No ciclo em que a sequência de duas geadas e estiagem reduziu a safra de pêssego no Rio Grande do Sul, a parte final da colheita acabou tendo um gosto especial. Na Serra, as variedades tardias da fruta, diferentemente das precoces e das de ciclo médio, escaparam dos efeitos dos fenômenos climáticos, o que resultou em tamanho, sabor e coloração “excepcionais”, aponta Enio Ângelo Todeschini, extensionista rural na Emater de Caxias do Sul:
— As três últimas (variedades) foram excepcionais de tamanho, sabor e coloração, mas as outras (precoces e de ciclo médio) também. Perderam em calibre, mas tiveram boa coloração e sabor. Então de modo geral foi uma safra de qualidade muito boa, só com volume pela metade.
Pinto Bandeira, Farroupilha, Caxias do Sul e Antônio Prado estão no topo da lista dos maiores produtores de pêssego in natura (para serem consumidos frescos), conforme o Censo Frutícola de 2020 da Emater/RS-Ascar. Na Serra, a produção alcançou 32,85 mil toneladas das 65 mil toneladas esperadas.
Com a oferta reduzida, os preços ficaram maiores: entre R$3 e R$5 o quilo ao produtor, acima da média do ciclo anterior, de R$2, afirma Todeschini. Para o consumidor, ficou entre R$10 e R$15 — sobre R$ 6 e R$ 8.
Maior produtor nacional, o RS investe em pesquisa para o desenvolvimento de cultivares, que têm caído no gosto também de outros países. Duas variedades da Embrapa Clima Temperado, em Pelotas, a BRS kampai e a BRS fascínio, estão sendo vendidas para o Canadá e para a França.
— São variedades brasileiras, cultivadas aqui, pelos nossos produtores e que chegam em países que são bastante exigentes — destaca a pesquisadora Maria do Carmo Bassols Raseira, integrante da equipe desenvolvedora.
As exportações começaram em 2019, com cerca de 20 toneladas sendo embarcadas pela propriedade Irmãos Parise, em Jarinu, no Estado de São Paulo, para a França e para o Canadá. E, em 2020, foram em torno de 60 toneladas também para estes países, aproveitando o período de entressafra.
— Um cliente nosso da França estava fazendo uma visita ao Brasil e foi numa rede de supermercado aqui de São Paulo. Nessa rede, viu o nosso pêssego embalado e falou "esse pêssego aqui dá certo de vender no mercado francês". Então partiu dele essa ideia, ele veio e conversou comigo — conta Rodrigo Parise, um dos responsáveis pela propriedade.
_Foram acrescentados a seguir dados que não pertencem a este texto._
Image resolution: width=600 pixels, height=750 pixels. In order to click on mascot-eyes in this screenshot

Os ajustes finais para a venda ocorreram em uma feira em Madri, na Espanha, onde também conseguiram um cliente canadense interessado nos produtos.
Segundo Luiz Clovis Belarmino, pesquisador em socioeconomia da Embrapa Clima Temperado, estas foram as primeiras vezes que variedades de pêssegos in natura desenvolvidas pela Embrapa foram exportadas ao Hemisfério Norte sem ser em caráter experimental, levando em conta negociações comerciais e normas de mercado.
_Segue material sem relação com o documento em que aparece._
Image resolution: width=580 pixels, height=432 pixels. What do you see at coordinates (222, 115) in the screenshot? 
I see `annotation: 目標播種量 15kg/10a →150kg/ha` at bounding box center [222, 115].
Para Maria do Carmo, a aceitação no Exterior foi uma “surpresa”, pois acreditavam que, nesses países, a preferência era pelos pêssegos de polpa amarela e menos doces. Pelo contrário, as duas variedades têm polpa branca e se destacam pela doçura, pela baixa acidez e pela boa firmeza, descreve a pesquisadora.
Esta última característica é uma das que permitem que, ao serem transportadas, as frutas não sejam machucadas facilmente. E é resultado de um trabalho genético, que conseguiu deixar mais resistentes os pêssegos de polpa branca — que tendem a ser macios.
A genética por trás da fruta
A BRS kampai foi lançada como variedade em 2009 e a BRS fascínio, em 2011. Mas o processo para desenvolvê-las começou anos antes por meio da hibridação controlada, processo em que é feito um cruzamento entre plantas de acordo com as características buscadas. A partir disso, são realizadas seleções até que se encontre a fruta desejada. Mas a qualidade, como ressalta a pesquisadora Maria do Carmo, também depende do cuidado dos produtores para que os pessegueiros produzam mais e em bons tamanhos.
Além de São Paulo, as cultivares são produzidas em vários Estados, como Santa Catarina, Paraná, Minas Gerais, Espírito Santo e Rio Grande do Sul (nas regiões de Pelotas, Serra e Porto Alegre, por exemplo). Assim como outras variedades, a BRS kampai e a BRS fascínio se desenvolvem melhor em temperaturas de até 11°C ou 12°C. E nos locais onde o frio é menos frequente, o uso de produtos químicos para quebra de dormência auxilia.